Selection:
◆ ◆ ◆ ◆ ◆ ◆ ◆

[fpc-devel] Optimization for 'mod'

[Ched]

Hi,

I haven't done the check if already implemented, but there are some interesting optimisations possible like:
if a is a non-negative integer and t is a non-negative integer power of two, then
    a mod t
can be translated at compile time to
    a and (t-1)

Cheers, Ched'




Le 05.01.2018 à 04:32, J. Gareth Moreton a écrit :
> Hi everyone,
> 
> During my exploration of FPC, I noticed that the 'mod' operator is not optimized in the same way 'div' is.
> Though not deeply tested on other platforms yet, I have developed a patch for 3.1.1 that implements the
> algorithm that calculates a reciprocal constant for unsigned 'mod' operations with a constant denominator.
> Just my little contribution to the compiler - I hope it is sound.
> 
> https://bugs.freepascal.org/view.php?id=32945
> 
> I attached a couple of test projects that contain numerous 32-bit constants (testfile2.pp) and 64-bit
> constants (testfile3.pp) and a means to output timing metrics.  A sample of such is shown in the bug report.
> 
> Note that I unfortunately made a slight mistake that I only noticed after uploading the patch. The line:
> 
> m := qword(-aint(d)); { Two's complement of d }
> 
> ...should be...

◆ ◆ ◆ ◆ ◆ ◆ ◆

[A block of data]
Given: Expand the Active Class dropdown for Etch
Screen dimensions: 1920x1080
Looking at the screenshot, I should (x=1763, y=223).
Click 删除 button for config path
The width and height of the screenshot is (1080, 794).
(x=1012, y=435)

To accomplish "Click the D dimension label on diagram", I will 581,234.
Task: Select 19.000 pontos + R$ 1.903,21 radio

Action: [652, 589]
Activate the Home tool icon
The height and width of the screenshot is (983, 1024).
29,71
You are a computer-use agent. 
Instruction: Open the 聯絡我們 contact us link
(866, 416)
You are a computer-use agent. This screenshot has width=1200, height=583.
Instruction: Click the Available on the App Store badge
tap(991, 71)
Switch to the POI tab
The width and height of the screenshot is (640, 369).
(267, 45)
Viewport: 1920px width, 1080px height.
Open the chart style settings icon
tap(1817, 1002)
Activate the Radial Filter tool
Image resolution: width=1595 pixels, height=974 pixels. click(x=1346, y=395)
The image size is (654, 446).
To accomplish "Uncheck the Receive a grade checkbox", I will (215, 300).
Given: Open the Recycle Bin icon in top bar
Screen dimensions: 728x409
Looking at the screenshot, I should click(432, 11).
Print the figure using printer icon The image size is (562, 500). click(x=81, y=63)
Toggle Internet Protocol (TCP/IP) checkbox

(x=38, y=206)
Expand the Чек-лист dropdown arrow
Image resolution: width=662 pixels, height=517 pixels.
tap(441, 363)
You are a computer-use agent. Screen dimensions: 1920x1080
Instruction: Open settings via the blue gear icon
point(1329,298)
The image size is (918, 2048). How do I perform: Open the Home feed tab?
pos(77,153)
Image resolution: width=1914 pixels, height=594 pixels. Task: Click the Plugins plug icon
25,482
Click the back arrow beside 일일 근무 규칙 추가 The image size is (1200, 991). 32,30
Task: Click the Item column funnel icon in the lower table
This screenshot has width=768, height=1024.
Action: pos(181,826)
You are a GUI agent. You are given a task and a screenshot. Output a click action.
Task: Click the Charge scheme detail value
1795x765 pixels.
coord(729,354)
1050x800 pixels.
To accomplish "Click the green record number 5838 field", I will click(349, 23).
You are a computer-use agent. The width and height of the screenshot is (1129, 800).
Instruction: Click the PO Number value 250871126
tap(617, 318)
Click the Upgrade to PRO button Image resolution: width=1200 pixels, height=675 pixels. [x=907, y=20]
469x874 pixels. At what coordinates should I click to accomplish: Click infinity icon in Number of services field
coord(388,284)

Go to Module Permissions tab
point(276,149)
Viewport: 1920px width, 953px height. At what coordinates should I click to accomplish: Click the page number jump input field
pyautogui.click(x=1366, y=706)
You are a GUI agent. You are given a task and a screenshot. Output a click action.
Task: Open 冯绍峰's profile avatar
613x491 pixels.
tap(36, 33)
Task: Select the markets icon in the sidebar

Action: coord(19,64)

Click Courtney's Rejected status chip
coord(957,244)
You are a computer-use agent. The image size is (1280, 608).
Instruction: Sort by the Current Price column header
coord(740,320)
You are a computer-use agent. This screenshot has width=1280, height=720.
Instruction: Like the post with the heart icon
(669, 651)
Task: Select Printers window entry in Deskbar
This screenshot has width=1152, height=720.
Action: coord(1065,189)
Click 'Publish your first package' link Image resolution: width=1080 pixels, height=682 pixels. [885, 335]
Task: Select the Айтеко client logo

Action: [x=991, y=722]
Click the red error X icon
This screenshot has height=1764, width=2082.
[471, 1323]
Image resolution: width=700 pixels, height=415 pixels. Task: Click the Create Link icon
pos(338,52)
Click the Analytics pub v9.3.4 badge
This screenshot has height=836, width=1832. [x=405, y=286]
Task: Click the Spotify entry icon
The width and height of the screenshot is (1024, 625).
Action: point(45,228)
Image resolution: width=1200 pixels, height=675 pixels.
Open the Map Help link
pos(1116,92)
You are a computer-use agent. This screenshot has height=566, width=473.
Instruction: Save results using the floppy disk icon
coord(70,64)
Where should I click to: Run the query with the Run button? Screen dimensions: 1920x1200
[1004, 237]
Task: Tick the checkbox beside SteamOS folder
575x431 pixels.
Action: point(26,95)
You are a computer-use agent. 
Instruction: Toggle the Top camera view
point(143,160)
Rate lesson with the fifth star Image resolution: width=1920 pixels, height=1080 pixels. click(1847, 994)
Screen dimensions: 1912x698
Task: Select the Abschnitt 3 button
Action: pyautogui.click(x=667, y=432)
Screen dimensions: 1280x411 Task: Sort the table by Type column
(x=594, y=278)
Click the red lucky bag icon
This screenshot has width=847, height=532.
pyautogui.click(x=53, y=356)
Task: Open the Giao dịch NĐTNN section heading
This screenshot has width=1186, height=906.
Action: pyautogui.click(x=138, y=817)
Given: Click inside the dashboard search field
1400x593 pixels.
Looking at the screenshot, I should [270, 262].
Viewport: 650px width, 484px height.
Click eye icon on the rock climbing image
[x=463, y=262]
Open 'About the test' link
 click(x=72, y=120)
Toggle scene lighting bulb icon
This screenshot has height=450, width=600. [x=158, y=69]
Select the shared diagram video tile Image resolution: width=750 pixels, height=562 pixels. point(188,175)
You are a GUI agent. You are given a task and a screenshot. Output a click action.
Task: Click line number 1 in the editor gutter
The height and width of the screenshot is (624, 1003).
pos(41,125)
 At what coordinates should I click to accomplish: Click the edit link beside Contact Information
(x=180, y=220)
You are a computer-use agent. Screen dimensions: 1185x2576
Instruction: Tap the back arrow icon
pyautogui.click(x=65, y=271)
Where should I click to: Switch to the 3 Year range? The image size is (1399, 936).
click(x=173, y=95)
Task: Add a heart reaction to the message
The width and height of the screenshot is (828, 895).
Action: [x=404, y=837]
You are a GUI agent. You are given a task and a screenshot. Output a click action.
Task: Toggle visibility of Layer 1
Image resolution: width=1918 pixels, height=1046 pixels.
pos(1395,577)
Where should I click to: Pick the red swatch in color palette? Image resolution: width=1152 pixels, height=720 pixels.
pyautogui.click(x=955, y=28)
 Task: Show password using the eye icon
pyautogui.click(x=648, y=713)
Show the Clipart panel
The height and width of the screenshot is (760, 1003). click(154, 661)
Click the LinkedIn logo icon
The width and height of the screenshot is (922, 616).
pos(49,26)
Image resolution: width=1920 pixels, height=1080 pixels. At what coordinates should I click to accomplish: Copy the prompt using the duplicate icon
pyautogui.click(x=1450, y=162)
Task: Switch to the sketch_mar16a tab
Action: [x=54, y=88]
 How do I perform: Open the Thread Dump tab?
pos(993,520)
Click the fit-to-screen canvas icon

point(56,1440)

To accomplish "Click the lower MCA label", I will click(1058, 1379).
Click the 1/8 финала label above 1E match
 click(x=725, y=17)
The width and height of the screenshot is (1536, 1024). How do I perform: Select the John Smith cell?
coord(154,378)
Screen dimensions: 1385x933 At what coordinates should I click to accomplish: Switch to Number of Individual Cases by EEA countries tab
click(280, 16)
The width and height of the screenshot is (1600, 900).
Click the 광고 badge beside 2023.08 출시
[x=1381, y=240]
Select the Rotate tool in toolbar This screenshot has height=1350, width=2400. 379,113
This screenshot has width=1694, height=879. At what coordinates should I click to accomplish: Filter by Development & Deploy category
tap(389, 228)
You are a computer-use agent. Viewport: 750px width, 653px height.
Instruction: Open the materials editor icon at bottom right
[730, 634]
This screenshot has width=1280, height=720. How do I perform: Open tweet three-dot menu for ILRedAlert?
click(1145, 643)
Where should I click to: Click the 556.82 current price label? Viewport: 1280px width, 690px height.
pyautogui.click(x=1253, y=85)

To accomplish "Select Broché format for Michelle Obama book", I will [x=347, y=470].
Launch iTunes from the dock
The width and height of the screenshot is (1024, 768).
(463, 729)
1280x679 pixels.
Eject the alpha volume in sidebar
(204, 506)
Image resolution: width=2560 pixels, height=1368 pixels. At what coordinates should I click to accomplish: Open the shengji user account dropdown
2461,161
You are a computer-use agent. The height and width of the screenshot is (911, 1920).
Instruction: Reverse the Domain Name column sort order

◆ ◆ ◆ ◆ ◆ ◆ ◆

Job:
Continue the mailing-list thread on optimizing 'mod' in FPC from its last line. The items above are unrelated material and stand apart from the thread on the 'mod' optimization.

Answer for the task:
> 
> m := aword(-aint(d)); { Two's complement of d }
> 
> 
> NOTE: One of the optimised algorithms, specifically for 32-bit divisors greater than $80000000, makes use of
> CMOV to avoid jumps.  If CMOV is not available (it checks "CPUX86_HAS_CMOV in
> cpu_capabilities[current_settings.cputype]"), then the code will fall back to the default 'mod'
> implementation that was already present.
> 
> I should note that there's still a lot of room for improvement.  For example, code such as this:
> 
> Minutes := t div 60;
> Seconds := t mod 60;
> 
> ... is badly optimised, because the division is calculated twice (without the patch, 't div 60' uses a
> reciprocal constant, while 't mod 60' just uses 'DIV'), whereas, ideally, it should only be calculated once
> since the numerator and denominator are the same... either a single call to DIV, or calculating the quotient
> via the reciprocal multiplication method, then obtaining the remainder by multiplying the quotient by the
> original denominator (60 in this case) and subtracting the product from the original numerator.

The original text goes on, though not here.